Copy the EILID page between "Control-flow attestation (CFA)" and "secure shadow stack.", inclusive, substituting "combined" for every "hybrid".

Text segment >>
****************
EILID: Execution Integrity for Low-end IoT Devices

EILID Paper (DATE'25) - arXiv

Prior research yielded many techniques to mitigate software compromise for low-end Internet of Things (IoT) devices. Some of them detect software modifications via remote attestation and similar services, while others preventatively ensure software (static) integrity. However, achieving run-time (dynamic) security, e.g., control-flow integrity (CFI), remains a challenge.

Control-flow attestation (CFA) is one approach that minimizes the burden on devices. However, CFA is not a real-time countermeasure against run-time attacks since it requires communication with a verifying entity. This poses significant risks if safety- or time-critical tasks have memory vulnerabilities.

To address this issue, we construct EILID – a hybrid architecture that ensures software execution integrity by actively monitoring control-flow violations on low-end devices. EILID is built atop CASU, a prevention-based (i.e., active) hybrid Root-of-Trust (RoT) that guarantees software immutability. EILID achieves fine-grained backward-edge and function-level forward-edge CFI via semi-automatic code instrumentation and a secure shadow stack.

EILID Directory Structure

    eilid
    ├── cfi
    │   └── instrumentation
    ├── eilid
    │   ├── hw-mod
    │   └── sw-att
    │       └── hacl-c
    ├── examples
    │   ├── charlieswitch
    │   ├── firesensor
    │   ├── lcd
    │   ├── lightsensor
    │   ├── syringepump
    │   ├── tempsensor
    │   └── ultrasonic
    ├── msp_bin
    ├── openmsp430
    │   ├── contraints_fpga
    │   ├── fpga
    │   ├── msp_core
    │   ├── msp_memory
    │   ├── msp_periph
    │   └── simulation
    ├── scripts
    │   ├── build
    │   └── verif-tools
    ├── secure_update
    ├── simulation
    ├── utils
    └── verification_specs
        └── soundness_and_security_proofs

Dependencies

Environment (processor and OS) used for development and verification: Intel i5-11400 Ubuntu 22.04.3 LTS

Dependencies on Ubuntu:

	sudo apt-get install bison pkg-config gawk clang flex gcc-msp430 iverilog gzip tcl
	cd scripts && make install

To run soundness and security proofs, install Spot: https://spot.lrde.epita.fr/install.html

If an error happens as below, you may need to set 'sh' to point to 'bash', not 'dash'.

build.sh: 24: [: Linux: unexpected operator

sudo rm /bin/sh; sudo ln -n bash /bin/sh

Building EILID Software

For fair evaluations, EILID has 7 sample applications from different public repositories.

1. Chaile Switch
2. Fire Sensor
3. Lcd
4. Light Sensor
5. Syringe Pump
6. Temp Sensor
7. Ultrasonic Ranger

To generate the Microcontroller program memory configuration containing EILID authorized software (SW-Att) and sample application (in example directory) code run:

    cd script
    make [charlieswitch/firesensor/lcd/lightsensor/syringepump/tempsensor/ultrasonic]

For example, to build firesensor,

    make firesensor

in script directory.
****************
Given material >>
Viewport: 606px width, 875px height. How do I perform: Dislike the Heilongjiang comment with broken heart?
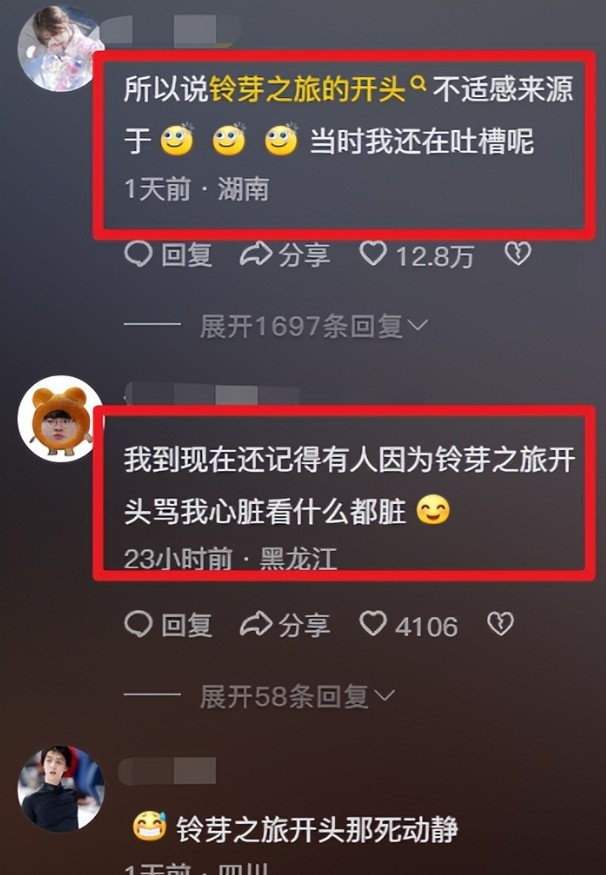click(x=500, y=624)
****************
Completed task >>
Control-flow attestation (CFA) is one approach that minimizes the burden on devices. However, CFA is not a real-time countermeasure against run-time attacks since it requires communication with a verifying entity. This poses significant risks if safety- or time-critical tasks have memory vulnerabilities.

To address this issue, we construct EILID – a combined architecture that ensures software execution integrity by actively monitoring control-flow violations on low-end devices. EILID is built atop CASU, a prevention-based (i.e., active) combined Root-of-Trust (RoT) that guarantees software immutability. EILID achieves fine-grained backward-edge and function-level forward-edge CFI via semi-automatic code instrumentation and a secure shadow stack.